DATA SUPPLIED below:
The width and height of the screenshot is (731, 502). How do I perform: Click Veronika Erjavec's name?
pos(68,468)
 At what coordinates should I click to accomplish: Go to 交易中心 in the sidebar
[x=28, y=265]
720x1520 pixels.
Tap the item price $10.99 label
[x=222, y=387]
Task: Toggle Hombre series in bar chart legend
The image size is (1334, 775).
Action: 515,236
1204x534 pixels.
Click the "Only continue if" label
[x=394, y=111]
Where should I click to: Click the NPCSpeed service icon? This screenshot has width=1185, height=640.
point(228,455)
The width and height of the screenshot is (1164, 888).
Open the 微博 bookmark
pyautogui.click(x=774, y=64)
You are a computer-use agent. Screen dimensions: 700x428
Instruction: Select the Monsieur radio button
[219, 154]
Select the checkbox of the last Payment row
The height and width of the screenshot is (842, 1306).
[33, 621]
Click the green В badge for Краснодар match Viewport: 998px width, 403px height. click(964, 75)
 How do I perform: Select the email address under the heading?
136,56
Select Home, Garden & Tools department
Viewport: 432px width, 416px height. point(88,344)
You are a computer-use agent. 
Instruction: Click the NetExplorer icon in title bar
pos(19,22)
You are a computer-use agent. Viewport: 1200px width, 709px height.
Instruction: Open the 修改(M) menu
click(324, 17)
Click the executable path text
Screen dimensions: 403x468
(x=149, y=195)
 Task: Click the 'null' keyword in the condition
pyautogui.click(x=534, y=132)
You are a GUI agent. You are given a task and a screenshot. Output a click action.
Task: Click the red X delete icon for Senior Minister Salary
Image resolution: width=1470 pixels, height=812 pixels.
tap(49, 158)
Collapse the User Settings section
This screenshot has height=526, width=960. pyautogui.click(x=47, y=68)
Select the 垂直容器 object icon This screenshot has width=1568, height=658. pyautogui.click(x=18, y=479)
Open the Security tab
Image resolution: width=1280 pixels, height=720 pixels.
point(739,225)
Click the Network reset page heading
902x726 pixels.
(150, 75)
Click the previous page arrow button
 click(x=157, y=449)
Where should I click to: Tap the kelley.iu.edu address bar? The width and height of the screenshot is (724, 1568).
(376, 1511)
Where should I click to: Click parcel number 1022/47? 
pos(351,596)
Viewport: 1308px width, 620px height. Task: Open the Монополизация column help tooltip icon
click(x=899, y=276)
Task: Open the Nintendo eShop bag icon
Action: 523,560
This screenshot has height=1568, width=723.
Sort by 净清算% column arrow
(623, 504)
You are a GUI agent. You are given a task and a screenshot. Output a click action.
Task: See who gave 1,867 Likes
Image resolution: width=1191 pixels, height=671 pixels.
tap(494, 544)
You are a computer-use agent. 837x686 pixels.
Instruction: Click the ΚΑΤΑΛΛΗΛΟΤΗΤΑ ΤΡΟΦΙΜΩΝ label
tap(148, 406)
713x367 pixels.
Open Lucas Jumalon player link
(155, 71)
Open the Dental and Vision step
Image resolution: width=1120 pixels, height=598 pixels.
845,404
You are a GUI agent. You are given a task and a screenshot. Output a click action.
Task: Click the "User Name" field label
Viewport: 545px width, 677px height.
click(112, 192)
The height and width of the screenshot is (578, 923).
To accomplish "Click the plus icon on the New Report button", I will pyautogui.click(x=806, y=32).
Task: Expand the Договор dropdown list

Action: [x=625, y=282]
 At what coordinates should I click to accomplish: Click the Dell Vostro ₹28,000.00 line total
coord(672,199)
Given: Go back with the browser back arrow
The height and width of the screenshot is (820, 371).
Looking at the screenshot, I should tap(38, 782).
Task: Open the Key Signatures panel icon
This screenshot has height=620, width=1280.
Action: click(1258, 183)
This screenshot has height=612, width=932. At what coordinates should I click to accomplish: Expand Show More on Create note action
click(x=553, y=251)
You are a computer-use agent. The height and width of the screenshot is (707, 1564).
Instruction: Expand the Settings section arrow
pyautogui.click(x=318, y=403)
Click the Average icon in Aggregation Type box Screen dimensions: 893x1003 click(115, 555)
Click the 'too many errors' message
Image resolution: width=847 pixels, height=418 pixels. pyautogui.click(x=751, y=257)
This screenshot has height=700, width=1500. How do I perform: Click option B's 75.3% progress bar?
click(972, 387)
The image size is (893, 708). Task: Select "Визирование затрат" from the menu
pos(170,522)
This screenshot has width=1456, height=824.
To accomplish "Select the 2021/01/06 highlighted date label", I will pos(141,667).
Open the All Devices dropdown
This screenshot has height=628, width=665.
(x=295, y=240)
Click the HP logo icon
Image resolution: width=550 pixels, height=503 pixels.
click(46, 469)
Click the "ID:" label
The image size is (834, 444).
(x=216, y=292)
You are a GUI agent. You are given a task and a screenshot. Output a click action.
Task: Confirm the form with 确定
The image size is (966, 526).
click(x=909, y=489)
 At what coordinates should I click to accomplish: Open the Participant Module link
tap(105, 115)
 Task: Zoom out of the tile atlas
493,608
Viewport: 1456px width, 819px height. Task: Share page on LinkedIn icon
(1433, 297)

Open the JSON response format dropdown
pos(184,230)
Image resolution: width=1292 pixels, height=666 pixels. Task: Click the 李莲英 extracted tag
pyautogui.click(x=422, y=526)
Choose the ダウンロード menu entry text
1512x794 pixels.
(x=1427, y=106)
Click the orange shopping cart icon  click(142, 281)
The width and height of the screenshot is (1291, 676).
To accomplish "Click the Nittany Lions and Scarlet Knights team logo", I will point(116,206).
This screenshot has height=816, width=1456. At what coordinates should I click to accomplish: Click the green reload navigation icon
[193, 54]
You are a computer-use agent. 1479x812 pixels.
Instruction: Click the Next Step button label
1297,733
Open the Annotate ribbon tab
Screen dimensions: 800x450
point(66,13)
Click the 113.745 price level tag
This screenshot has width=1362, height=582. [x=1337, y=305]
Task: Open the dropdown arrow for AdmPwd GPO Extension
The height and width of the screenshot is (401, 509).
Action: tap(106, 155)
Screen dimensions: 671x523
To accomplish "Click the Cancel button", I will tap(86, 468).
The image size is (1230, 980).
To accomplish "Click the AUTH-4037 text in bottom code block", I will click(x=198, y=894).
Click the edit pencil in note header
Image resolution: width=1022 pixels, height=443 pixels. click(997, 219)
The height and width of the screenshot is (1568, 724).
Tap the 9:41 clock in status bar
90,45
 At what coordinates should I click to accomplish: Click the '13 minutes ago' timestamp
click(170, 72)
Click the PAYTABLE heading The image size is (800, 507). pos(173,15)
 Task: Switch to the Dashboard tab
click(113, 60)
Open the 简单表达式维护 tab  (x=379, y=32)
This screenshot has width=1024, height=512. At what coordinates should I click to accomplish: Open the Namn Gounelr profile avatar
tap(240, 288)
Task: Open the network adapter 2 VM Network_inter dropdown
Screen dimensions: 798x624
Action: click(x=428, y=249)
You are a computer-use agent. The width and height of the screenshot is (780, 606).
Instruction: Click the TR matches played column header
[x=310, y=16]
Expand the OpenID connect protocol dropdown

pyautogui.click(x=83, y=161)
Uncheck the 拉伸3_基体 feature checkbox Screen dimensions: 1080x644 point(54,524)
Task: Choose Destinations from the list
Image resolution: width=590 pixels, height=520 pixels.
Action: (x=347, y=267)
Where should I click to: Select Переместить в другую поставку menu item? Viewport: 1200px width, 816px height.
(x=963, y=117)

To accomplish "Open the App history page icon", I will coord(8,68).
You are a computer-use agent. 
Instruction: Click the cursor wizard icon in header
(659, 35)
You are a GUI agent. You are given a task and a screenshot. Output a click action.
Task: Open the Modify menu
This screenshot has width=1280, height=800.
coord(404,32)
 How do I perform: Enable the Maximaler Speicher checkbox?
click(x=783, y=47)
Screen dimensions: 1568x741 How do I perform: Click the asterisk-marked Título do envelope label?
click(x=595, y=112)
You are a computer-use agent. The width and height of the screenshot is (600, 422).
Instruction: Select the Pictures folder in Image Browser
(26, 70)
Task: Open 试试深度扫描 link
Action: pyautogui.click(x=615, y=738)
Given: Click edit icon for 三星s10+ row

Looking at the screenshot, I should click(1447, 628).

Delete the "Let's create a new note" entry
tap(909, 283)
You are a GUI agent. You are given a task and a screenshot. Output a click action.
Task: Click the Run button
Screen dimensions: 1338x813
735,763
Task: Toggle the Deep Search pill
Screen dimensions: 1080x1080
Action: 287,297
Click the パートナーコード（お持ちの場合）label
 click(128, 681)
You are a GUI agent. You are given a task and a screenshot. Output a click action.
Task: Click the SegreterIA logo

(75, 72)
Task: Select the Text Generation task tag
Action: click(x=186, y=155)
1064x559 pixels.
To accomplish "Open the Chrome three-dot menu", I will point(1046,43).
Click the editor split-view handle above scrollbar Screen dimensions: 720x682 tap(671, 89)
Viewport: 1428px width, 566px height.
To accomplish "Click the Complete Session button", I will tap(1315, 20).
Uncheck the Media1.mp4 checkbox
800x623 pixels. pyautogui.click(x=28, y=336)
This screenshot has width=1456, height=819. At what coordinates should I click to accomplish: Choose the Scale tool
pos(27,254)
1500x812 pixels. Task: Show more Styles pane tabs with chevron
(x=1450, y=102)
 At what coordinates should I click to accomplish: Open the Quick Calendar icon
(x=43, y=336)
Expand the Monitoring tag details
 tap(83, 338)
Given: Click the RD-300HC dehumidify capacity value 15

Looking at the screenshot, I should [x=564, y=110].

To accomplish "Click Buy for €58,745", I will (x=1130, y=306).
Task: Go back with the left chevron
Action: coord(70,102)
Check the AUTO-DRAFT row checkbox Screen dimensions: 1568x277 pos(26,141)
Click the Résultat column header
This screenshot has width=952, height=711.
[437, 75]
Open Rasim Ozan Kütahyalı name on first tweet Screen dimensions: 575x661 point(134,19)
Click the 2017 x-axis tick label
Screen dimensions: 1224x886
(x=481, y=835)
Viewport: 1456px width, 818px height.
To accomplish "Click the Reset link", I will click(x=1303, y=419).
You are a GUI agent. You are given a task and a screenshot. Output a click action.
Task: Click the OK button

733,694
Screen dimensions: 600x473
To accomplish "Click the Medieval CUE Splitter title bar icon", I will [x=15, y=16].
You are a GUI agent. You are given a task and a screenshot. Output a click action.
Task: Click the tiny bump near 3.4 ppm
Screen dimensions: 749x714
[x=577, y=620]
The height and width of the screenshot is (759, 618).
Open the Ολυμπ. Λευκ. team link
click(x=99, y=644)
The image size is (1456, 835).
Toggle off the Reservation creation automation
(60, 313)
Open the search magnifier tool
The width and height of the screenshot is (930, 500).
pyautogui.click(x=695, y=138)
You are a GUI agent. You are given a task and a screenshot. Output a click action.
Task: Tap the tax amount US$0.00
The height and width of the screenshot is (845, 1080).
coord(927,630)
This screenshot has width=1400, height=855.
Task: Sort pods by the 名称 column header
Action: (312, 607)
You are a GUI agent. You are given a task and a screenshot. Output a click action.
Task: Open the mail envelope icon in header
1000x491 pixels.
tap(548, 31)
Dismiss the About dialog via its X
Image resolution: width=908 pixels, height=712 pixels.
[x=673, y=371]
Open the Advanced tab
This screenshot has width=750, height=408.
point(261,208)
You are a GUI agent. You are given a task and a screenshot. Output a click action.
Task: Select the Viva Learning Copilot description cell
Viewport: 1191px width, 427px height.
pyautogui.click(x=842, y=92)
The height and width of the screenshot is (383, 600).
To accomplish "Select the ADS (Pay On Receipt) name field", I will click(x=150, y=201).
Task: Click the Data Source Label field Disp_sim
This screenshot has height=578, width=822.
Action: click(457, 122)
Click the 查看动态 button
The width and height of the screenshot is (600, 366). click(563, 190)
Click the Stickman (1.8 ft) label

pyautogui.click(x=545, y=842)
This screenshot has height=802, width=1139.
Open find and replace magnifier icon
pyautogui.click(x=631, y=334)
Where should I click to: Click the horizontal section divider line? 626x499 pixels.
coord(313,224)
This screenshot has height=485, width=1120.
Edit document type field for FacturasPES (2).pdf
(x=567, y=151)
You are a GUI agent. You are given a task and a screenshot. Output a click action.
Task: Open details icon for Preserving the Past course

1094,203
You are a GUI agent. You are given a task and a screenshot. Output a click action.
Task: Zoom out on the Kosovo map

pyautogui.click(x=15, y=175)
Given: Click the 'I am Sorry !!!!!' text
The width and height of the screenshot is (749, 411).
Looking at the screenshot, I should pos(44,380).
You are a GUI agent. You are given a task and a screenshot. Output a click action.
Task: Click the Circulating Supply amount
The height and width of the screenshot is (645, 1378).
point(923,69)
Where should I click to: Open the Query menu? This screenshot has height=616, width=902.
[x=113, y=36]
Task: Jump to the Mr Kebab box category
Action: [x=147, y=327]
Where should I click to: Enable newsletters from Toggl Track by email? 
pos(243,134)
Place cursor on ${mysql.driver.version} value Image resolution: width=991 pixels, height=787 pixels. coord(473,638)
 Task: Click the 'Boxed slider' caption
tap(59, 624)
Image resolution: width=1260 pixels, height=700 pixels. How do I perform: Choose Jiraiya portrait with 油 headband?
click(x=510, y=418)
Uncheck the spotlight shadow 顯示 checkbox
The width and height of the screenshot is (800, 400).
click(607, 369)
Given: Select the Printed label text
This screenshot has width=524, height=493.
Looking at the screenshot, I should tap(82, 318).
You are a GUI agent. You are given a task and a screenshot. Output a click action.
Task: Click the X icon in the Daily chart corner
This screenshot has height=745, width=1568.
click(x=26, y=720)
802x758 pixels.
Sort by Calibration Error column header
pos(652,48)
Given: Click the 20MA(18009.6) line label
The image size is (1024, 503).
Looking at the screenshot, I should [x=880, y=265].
End of DATA SUPPLIED.
**REQUIRED WORK:** The required output is the stretch of entries above from the line containing "Task: Confirm the form with 确定" through the line containing "Open the 简单表达式维护", reproduced exactly.

**REPLY TO THE TASK:**
Task: Confirm the form with 确定
The image size is (966, 526).
click(x=909, y=489)
 At what coordinates should I click to accomplish: Open the Participant Module link
tap(105, 115)
 Task: Zoom out of the tile atlas
493,608
Viewport: 1456px width, 819px height. Task: Share page on LinkedIn icon
(1433, 297)

Open the JSON response format dropdown
pos(184,230)
Image resolution: width=1292 pixels, height=666 pixels. Task: Click the 李莲英 extracted tag
pyautogui.click(x=422, y=526)
Choose the ダウンロード menu entry text
1512x794 pixels.
(x=1427, y=106)
Click the orange shopping cart icon  click(142, 281)
The width and height of the screenshot is (1291, 676).
To accomplish "Click the Nittany Lions and Scarlet Knights team logo", I will point(116,206).
This screenshot has height=816, width=1456. At what coordinates should I click to accomplish: Click the green reload navigation icon
[193, 54]
You are a computer-use agent. 1479x812 pixels.
Instruction: Click the Next Step button label
1297,733
Open the Annotate ribbon tab
Screen dimensions: 800x450
point(66,13)
Click the 113.745 price level tag
This screenshot has width=1362, height=582. [x=1337, y=305]
Task: Open the dropdown arrow for AdmPwd GPO Extension
The height and width of the screenshot is (401, 509).
Action: tap(106, 155)
Screen dimensions: 671x523
To accomplish "Click the Cancel button", I will tap(86, 468).
The image size is (1230, 980).
To accomplish "Click the AUTH-4037 text in bottom code block", I will click(x=198, y=894).
Click the edit pencil in note header
Image resolution: width=1022 pixels, height=443 pixels. click(997, 219)
The height and width of the screenshot is (1568, 724).
Tap the 9:41 clock in status bar
90,45
 At what coordinates should I click to accomplish: Click the '13 minutes ago' timestamp
click(170, 72)
Click the PAYTABLE heading The image size is (800, 507). pos(173,15)
 Task: Switch to the Dashboard tab
click(113, 60)
Open the 简单表达式维护 tab  (x=379, y=32)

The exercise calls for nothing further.